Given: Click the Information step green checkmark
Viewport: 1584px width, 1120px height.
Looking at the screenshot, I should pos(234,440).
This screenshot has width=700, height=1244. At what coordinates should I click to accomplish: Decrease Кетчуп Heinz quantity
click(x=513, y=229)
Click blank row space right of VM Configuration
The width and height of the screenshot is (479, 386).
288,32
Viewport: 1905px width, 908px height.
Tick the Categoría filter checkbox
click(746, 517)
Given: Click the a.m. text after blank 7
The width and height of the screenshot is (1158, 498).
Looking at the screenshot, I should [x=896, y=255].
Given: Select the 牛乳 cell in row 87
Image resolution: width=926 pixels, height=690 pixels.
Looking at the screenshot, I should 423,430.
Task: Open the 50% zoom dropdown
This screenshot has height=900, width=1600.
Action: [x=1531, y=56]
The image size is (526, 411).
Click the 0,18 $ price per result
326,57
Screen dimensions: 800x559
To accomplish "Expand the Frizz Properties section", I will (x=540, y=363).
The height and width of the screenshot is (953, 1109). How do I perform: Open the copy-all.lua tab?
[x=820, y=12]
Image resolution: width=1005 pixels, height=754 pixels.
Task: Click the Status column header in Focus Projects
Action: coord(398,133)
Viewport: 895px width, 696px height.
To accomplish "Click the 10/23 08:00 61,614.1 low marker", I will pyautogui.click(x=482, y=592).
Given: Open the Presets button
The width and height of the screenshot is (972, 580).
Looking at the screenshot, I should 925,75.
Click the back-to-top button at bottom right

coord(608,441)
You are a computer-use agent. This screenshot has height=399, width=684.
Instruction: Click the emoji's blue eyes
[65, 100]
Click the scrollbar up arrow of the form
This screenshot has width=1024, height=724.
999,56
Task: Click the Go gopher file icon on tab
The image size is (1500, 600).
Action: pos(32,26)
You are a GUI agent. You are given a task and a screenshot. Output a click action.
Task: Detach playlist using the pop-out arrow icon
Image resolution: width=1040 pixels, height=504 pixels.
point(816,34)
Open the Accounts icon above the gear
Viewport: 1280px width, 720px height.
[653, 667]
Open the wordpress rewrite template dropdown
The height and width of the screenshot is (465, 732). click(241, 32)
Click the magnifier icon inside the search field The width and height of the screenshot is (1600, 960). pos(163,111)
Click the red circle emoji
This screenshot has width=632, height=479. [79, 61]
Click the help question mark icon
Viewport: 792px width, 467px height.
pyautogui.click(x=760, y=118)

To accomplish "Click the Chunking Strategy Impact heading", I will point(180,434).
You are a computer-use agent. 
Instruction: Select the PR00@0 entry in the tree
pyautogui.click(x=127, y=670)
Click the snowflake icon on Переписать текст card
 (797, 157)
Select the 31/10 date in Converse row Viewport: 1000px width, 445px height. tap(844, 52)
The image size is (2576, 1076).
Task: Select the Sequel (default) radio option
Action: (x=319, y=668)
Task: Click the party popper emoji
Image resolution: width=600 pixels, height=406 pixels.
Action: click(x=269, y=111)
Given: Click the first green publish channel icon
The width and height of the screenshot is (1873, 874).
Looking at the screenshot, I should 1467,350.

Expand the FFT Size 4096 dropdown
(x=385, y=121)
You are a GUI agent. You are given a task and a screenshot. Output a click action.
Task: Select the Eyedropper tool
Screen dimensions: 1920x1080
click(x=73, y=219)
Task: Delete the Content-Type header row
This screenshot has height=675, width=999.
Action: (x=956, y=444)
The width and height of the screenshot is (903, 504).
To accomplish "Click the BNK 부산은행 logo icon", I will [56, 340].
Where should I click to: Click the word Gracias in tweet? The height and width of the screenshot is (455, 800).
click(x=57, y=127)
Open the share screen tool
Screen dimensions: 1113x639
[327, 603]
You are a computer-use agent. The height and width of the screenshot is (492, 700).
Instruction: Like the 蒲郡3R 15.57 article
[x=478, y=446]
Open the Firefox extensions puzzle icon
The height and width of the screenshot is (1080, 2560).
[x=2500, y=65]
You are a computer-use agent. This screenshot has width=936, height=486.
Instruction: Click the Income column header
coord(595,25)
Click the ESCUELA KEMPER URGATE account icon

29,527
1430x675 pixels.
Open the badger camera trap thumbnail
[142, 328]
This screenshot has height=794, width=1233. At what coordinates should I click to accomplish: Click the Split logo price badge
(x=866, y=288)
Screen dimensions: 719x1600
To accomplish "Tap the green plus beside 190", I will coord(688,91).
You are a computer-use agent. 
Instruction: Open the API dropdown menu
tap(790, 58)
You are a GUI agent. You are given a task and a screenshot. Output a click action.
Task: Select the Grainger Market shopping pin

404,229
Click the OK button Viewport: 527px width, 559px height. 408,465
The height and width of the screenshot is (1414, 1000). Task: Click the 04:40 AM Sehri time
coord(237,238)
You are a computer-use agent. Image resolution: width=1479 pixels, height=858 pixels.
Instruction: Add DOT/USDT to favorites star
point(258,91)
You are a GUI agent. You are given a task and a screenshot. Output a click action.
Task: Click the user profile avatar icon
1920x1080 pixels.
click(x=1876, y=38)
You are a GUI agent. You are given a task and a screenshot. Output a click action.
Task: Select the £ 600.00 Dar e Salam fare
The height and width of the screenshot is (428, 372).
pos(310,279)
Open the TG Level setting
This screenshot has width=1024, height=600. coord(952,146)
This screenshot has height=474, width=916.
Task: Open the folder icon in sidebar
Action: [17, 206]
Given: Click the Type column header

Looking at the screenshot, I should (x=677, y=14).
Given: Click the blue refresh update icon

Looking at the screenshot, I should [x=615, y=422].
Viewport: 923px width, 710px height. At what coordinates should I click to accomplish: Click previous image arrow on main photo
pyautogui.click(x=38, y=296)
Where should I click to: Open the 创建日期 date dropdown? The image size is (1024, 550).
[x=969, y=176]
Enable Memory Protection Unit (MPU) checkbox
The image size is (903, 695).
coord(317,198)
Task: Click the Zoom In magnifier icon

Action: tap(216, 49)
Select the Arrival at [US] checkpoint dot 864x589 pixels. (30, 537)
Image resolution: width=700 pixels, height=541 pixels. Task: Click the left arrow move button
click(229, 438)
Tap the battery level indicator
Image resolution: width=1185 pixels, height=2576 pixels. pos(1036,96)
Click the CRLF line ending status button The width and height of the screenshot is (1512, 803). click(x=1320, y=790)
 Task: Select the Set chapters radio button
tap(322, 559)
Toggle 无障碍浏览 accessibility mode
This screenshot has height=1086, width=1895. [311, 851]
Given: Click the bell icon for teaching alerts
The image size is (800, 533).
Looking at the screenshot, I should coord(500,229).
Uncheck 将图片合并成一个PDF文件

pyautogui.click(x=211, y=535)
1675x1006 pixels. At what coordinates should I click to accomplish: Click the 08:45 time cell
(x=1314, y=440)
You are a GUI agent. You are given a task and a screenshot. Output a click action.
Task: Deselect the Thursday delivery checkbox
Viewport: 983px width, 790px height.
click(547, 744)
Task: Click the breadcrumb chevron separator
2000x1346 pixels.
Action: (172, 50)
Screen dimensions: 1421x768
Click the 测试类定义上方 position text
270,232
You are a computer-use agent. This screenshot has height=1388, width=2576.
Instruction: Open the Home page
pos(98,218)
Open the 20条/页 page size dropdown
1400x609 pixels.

_ _ _ _ _

**PROBLEM TO SOLVE**:
Please reproduce all of the data above, substituting "Display area" for every "Viewport" and changing nothing else.

**RESULT**:
Given: Click the Information step green checkmark
Display area: 1584px width, 1120px height.
Looking at the screenshot, I should pos(234,440).
This screenshot has width=700, height=1244. At what coordinates should I click to accomplish: Decrease Кетчуп Heinz quantity
click(x=513, y=229)
Click blank row space right of VM Configuration
The width and height of the screenshot is (479, 386).
288,32
Display area: 1905px width, 908px height.
Tick the Categoría filter checkbox
click(746, 517)
Given: Click the a.m. text after blank 7
The width and height of the screenshot is (1158, 498).
Looking at the screenshot, I should [x=896, y=255].
Given: Select the 牛乳 cell in row 87
Image resolution: width=926 pixels, height=690 pixels.
Looking at the screenshot, I should 423,430.
Task: Open the 50% zoom dropdown
This screenshot has height=900, width=1600.
Action: [x=1531, y=56]
The image size is (526, 411).
Click the 0,18 $ price per result
326,57
Screen dimensions: 800x559
To accomplish "Expand the Frizz Properties section", I will (x=540, y=363).
The height and width of the screenshot is (953, 1109). How do I perform: Open the copy-all.lua tab?
[x=820, y=12]
Image resolution: width=1005 pixels, height=754 pixels.
Task: Click the Status column header in Focus Projects
Action: coord(398,133)
Display area: 895px width, 696px height.
To accomplish "Click the 10/23 08:00 61,614.1 low marker", I will pyautogui.click(x=482, y=592).
Given: Open the Presets button
The width and height of the screenshot is (972, 580).
Looking at the screenshot, I should 925,75.
Click the back-to-top button at bottom right

coord(608,441)
You are a computer-use agent. This screenshot has height=399, width=684.
Instruction: Click the emoji's blue eyes
[65, 100]
Click the scrollbar up arrow of the form
This screenshot has width=1024, height=724.
999,56
Task: Click the Go gopher file icon on tab
The image size is (1500, 600).
Action: pos(32,26)
You are a GUI agent. You are given a task and a screenshot. Output a click action.
Task: Detach playlist using the pop-out arrow icon
Image resolution: width=1040 pixels, height=504 pixels.
point(816,34)
Open the Accounts icon above the gear
Display area: 1280px width, 720px height.
[653, 667]
Open the wordpress rewrite template dropdown
The height and width of the screenshot is (465, 732). click(241, 32)
Click the magnifier icon inside the search field The width and height of the screenshot is (1600, 960). pos(163,111)
Click the red circle emoji
This screenshot has width=632, height=479. [79, 61]
Click the help question mark icon
Display area: 792px width, 467px height.
pyautogui.click(x=760, y=118)

To accomplish "Click the Chunking Strategy Impact heading", I will point(180,434).
You are a computer-use agent. 
Instruction: Select the PR00@0 entry in the tree
pyautogui.click(x=127, y=670)
Click the snowflake icon on Переписать текст card
 (797, 157)
Select the 31/10 date in Converse row Display area: 1000px width, 445px height. tap(844, 52)
The image size is (2576, 1076).
Task: Select the Sequel (default) radio option
Action: (x=319, y=668)
Task: Click the party popper emoji
Image resolution: width=600 pixels, height=406 pixels.
Action: click(x=269, y=111)
Given: Click the first green publish channel icon
The width and height of the screenshot is (1873, 874).
Looking at the screenshot, I should 1467,350.

Expand the FFT Size 4096 dropdown
(x=385, y=121)
You are a GUI agent. You are given a task and a screenshot. Output a click action.
Task: Select the Eyedropper tool
Screen dimensions: 1920x1080
click(x=73, y=219)
Task: Delete the Content-Type header row
This screenshot has height=675, width=999.
Action: (x=956, y=444)
The width and height of the screenshot is (903, 504).
To accomplish "Click the BNK 부산은행 logo icon", I will [56, 340].
Where should I click to: Click the word Gracias in tweet? The height and width of the screenshot is (455, 800).
click(x=57, y=127)
Open the share screen tool
Screen dimensions: 1113x639
[327, 603]
You are a computer-use agent. The height and width of the screenshot is (492, 700).
Instruction: Like the 蒲郡3R 15.57 article
[x=478, y=446]
Open the Firefox extensions puzzle icon
The height and width of the screenshot is (1080, 2560).
[x=2500, y=65]
You are a computer-use agent. This screenshot has width=936, height=486.
Instruction: Click the Income column header
coord(595,25)
Click the ESCUELA KEMPER URGATE account icon

29,527
1430x675 pixels.
Open the badger camera trap thumbnail
[142, 328]
This screenshot has height=794, width=1233. At what coordinates should I click to accomplish: Click the Split logo price badge
(x=866, y=288)
Screen dimensions: 719x1600
To accomplish "Tap the green plus beside 190", I will coord(688,91).
You are a computer-use agent. 
Instruction: Open the API dropdown menu
tap(790, 58)
You are a GUI agent. You are given a task and a screenshot. Output a click action.
Task: Select the Grainger Market shopping pin

404,229
Click the OK button Display area: 527px width, 559px height. 408,465
The height and width of the screenshot is (1414, 1000). Task: Click the 04:40 AM Sehri time
coord(237,238)
You are a computer-use agent. Image resolution: width=1479 pixels, height=858 pixels.
Instruction: Add DOT/USDT to favorites star
point(258,91)
You are a GUI agent. You are given a task and a screenshot. Output a click action.
Task: Click the user profile avatar icon
1920x1080 pixels.
click(x=1876, y=38)
You are a GUI agent. You are given a task and a screenshot. Output a click action.
Task: Select the £ 600.00 Dar e Salam fare
The height and width of the screenshot is (428, 372).
pos(310,279)
Open the TG Level setting
This screenshot has width=1024, height=600. coord(952,146)
This screenshot has height=474, width=916.
Task: Open the folder icon in sidebar
Action: [17, 206]
Given: Click the Type column header

Looking at the screenshot, I should (x=677, y=14).
Given: Click the blue refresh update icon

Looking at the screenshot, I should [x=615, y=422].
Display area: 923px width, 710px height. At what coordinates should I click to accomplish: Click previous image arrow on main photo
pyautogui.click(x=38, y=296)
Where should I click to: Open the 创建日期 date dropdown? The image size is (1024, 550).
[x=969, y=176]
Enable Memory Protection Unit (MPU) checkbox
The image size is (903, 695).
coord(317,198)
Task: Click the Zoom In magnifier icon

Action: tap(216, 49)
Select the Arrival at [US] checkpoint dot 864x589 pixels. (30, 537)
Image resolution: width=700 pixels, height=541 pixels. Task: Click the left arrow move button
click(229, 438)
Tap the battery level indicator
Image resolution: width=1185 pixels, height=2576 pixels. pos(1036,96)
Click the CRLF line ending status button The width and height of the screenshot is (1512, 803). click(x=1320, y=790)
 Task: Select the Set chapters radio button
tap(322, 559)
Toggle 无障碍浏览 accessibility mode
This screenshot has height=1086, width=1895. [311, 851]
Given: Click the bell icon for teaching alerts
The image size is (800, 533).
Looking at the screenshot, I should coord(500,229).
Uncheck 将图片合并成一个PDF文件

pyautogui.click(x=211, y=535)
1675x1006 pixels. At what coordinates should I click to accomplish: Click the 08:45 time cell
(x=1314, y=440)
You are a GUI agent. You are given a task and a screenshot. Output a click action.
Task: Deselect the Thursday delivery checkbox
Display area: 983px width, 790px height.
click(547, 744)
Task: Click the breadcrumb chevron separator
2000x1346 pixels.
Action: (172, 50)
Screen dimensions: 1421x768
Click the 测试类定义上方 position text
270,232
You are a computer-use agent. This screenshot has height=1388, width=2576.
Instruction: Open the Home page
pos(98,218)
Open the 20条/页 page size dropdown
1400x609 pixels.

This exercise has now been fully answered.